Der Regionalzug der Zukunft

von Redaktion

Zwischen Mühldorf und München fährt bald eine außergewöhnliche Bahn – samt Stammtisch

VON WOLFGANG MULKE

München – Verkehrsminister Christian Bernreiter staunt bei der Premiere des neuen Doppelstockwagen der Südostbayernbahn. „Der Stammtisch ist eine tolle Geschichte“, sagt der Niederbayer, die Arbeitsplätze würden ihm besonders gut gefallen. Tatsächlich stecken in dem Waggon, der in diesen Tagen erstmals auf der Bahn-Fachmesse Innotrans in Berlin vorgeführt wurde, jede Menge Neuerungen, die bald auch Fahrgästen zwischen München und Mühldorf die Fahrt komfortabler gestalten. Im Waggon sorgt das 5G-Netz für schnelle Internetverbindungen. Aus Ohrensesseln heraus können Passagiere den Blick in die Landschaft genießen und zugleich über einen der 100 USB-Anschlüsse ihre Smartphones oder Tablets aufladen.

„Wir wollen die Zeit des Pendelns wertvoll machen“, sagt Evelyn Palla, die bei der Deutschen Bahn als Vorständin für den Regionalverkehr verantwortlich ist. Sie spricht von einem revolutionärem Inneren der Regionalbahn.

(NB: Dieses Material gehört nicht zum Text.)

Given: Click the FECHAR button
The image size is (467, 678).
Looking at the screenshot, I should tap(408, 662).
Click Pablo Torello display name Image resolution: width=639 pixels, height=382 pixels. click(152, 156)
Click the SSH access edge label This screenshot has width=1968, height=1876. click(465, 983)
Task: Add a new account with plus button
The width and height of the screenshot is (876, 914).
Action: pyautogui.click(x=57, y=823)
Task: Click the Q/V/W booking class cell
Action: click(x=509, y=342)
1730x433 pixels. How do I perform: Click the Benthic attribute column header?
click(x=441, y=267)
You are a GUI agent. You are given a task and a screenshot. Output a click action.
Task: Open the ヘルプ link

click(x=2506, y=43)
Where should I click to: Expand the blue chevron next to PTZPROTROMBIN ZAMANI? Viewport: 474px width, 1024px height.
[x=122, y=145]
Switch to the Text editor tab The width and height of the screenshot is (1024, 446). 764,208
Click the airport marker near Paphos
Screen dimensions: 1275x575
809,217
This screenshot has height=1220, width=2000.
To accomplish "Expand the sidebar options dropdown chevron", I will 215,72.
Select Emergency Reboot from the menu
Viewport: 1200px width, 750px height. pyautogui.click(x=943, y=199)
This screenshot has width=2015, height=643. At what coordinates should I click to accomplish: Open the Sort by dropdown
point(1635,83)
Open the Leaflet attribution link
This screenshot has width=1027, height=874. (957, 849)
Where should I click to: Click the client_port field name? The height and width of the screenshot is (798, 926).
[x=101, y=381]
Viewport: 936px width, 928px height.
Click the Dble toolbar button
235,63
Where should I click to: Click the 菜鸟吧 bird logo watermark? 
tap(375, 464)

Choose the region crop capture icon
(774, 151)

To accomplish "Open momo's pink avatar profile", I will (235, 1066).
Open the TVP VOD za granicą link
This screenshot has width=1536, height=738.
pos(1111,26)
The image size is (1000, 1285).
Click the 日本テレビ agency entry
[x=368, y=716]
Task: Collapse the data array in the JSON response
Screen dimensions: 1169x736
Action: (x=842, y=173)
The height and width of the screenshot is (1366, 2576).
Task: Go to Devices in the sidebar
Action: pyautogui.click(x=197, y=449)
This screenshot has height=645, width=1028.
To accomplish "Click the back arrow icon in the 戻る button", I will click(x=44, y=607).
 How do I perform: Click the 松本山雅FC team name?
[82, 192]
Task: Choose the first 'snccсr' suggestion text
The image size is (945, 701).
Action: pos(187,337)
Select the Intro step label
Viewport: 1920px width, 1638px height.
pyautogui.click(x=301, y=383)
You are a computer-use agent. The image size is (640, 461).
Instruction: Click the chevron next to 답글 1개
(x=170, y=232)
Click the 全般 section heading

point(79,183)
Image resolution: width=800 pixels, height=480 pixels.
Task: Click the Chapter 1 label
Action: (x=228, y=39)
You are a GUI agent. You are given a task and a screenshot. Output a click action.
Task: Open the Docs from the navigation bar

Fahrgäste zwischen München und Mühldorf können das bald selbst überprüfen. Ab dem kommenden März wird der Doppelstockwagen auf dieser Linie eingesetzt, erstmals in Deutschland.

„Ideenzug“ nennt die Bahn das in den vergangenen Jahren entwickelte Konzept. Die Tüftler des Unternehmens haben viele einzelne Module entwickelt, die eine Fahrt bequemer machen können. Einige davon wurden nun für den ersten Test im normalen Verkehr zusammengestellt. Es beginnt schon beim Einsteigen. Auf großen Monitoren werden die Fahrgäste mit den wichtigsten Informationen zur Fahrt versorgt, etwa auch darüber, wo im Waggon noch freie Sitzplätze zu finden sind.

Familienabteile bieten außerdem reichlich Platz für Eltern und Kinder sowie den Kinderwagen. Wer allein unterwegs ist und seine Fahrtgenießen will, kann in einem der beiden Ohrensessel Platz nehmen und den freien Blick auf die Landschaft draußen genießen. Gruppen oder Leute, die gerne gemeinsam zum Arbeitsplatz pendeln, können sich um einen länglichen Tisch scharen, den Stammtisch.

Ein besonderer Knüller sind vier Arbeitskabinen. Dort können Fahrgäste am Laptop sitzen, ungestört telefonieren und ihre Aufgaben erledigen. Denn per Schiebetür lässt sich die Kabine schließen. Neu ist auch die Eckbank mit kleinen Tischen, die Gruppen die gemeinsame Fahrt verschönert. Schließlich gibt es Abstellflächen, etwa für Fahrräder oder den Kinderwagen. Dass die Sitze überall sehr viel bequemer und ergonomisch geformt sind, ist ebenfalls Teil des Konzepts.

Nun sollen die Fahrgäste entscheiden, welche der Neuerungen für sie besonders hilfreich sind. Ein Jahr lang testet die Südostbayernbahn den Waggon. Danach wird entschieden, ob weitere Doppelstockwagen umgerüstet und mit welchen besonders gut angenommenen Neuerungen sie ausgestattet werden. Mit dem Ideenzug will die Deutsche Bahn, zu der die Südostbayernbahn gehört, den Regionalverkehr neuen Zielgruppen schmackhaft machen. Das Unternehmen experimentiert in München und Hamburg auch in den S-Bahnen mit neuen komfortablen Modulen. Ein Vorteil des Konzepts sind die vergleichsweise günstigen Kosten. Auch alte Doppelstockwagen im Regionalverkehr können umgerüstet werden. Danach sehen sie aus wie neu, selbst wenn sie bereits Jahrzehnte auf dem Buckel haben.

„Ich bin begeistert“, sagt Bayerns Verkehrsminister nach seiner Besichtigungstour. Doch ob der Freistaat auch genügend Geld hat, bald für mehr Zug-Komfort zu sorgen, ist derzeit offen. Die stark gestiegenen Energiekosten sowie Einnahmeausfälle während der Pandemie haben die Verkehrsunternehmen unter Druck gesetzt. „Wir wollen klimaneutral werden“, sagt Bernreiter zwar, doch ohne zusätzliche Mittel könne schon das bestehende Angebot kaum aufrecht erhalten werden. 511 Millionen Euro hat der Minister daher beim Finanzminister beantragt. Das Ergebnis ist offen.